Pushing Your First PR
- Create a branch, make changes, sync, and push:
git checkout -b your-feature-branch
# Make your changes, then commit
git add .
git commit -m "Description of your changes"
# Keep your fork synced with upstream
git fetch upstream
git merge upstream/main
# Push to your fork
git push origin your-feature-branch
- Create a Pull Request:
- Go to your fork on GitHub
- Click Compare & pull request
- Fill in the PR description with details about your changes
- Submit the pull request to the
mainbranch ofjaseci-labs/jaseci
Tip: PR Best Practices
- Make sure all pre-commit checks pass before pushing
- Run tests locally using the test script above
- Keep your PR focused on a single feature or fix
- Write clear commit messages and PR descriptions
- Add a release note fragment (see below)
Adding Release Notes
Every PR that changes package code must include a release note fragment file:
- Create a file at
docs/docs/community/release_notes/unreleased/<package>/<PR#>.<category>.md - Packages:
jaclang,byllm,jac-client,jac-scale,jac-super,jac-mcp - Categories:
feature,bugfix,breaking,refactor, ordocs -
Example:
docs/docs/community/release_notes/unreleased/jaclang/1234.bugfix.md -
Add one or more bullet points:
- **Fix: Brief title**: Description of what changed.

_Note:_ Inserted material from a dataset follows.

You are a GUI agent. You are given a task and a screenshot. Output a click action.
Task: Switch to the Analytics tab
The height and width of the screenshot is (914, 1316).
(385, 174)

- **Fix: Another fix in same PR**: Description.
To skip this check, add the skip-release-notes-check label to your PR.
Example PR with a release note fragment: #5573
Code Rules and Guidelines#
Jac Style
All Jac code must follow the project's established coding style. If you're using an AI assistant, prompt it to study the existing style before generating code. For example, when working in a specific area:
"Can you study the jac coding style used in this code base (byllm/project folder), and make sure my change adheres to that style."
No Scaffolding
Never add code that only exists as scaffolding or infrastructure for future PRs. Every line in your PR should serve the change being made right now. The one exception is when two different authors have a producer-consumer dependency for a feature or fix and need to coordinate across PRs.
Type Safety
Write type-safe code. Avoid stringly-typed interfaces:
- Use enums instead of bare strings for option sets
- Create named types or dataclasses for complex return values instead of raw tuples like
-> tuple[str, str, dict, dict, dict]
Check for Bloat
Before submitting, use an AI assistant to audit your diff for unnecessary code. A good prompt:
"Can you look at the local changes to see if there is any bloat or inefficient implementation given what these changes are achieving."
Issue Assignment
Assignees on GitHub issues means the person is committing to resolve that issue, not that they "should" work on it. Keep as many issues unassigned as possible so contributors can pick them up.
Documentation Updates
The docs site has three tiers with different expectations for contributors:
- Quick Guide -- Get a quick experience with Jac. Most features don't need to touch this.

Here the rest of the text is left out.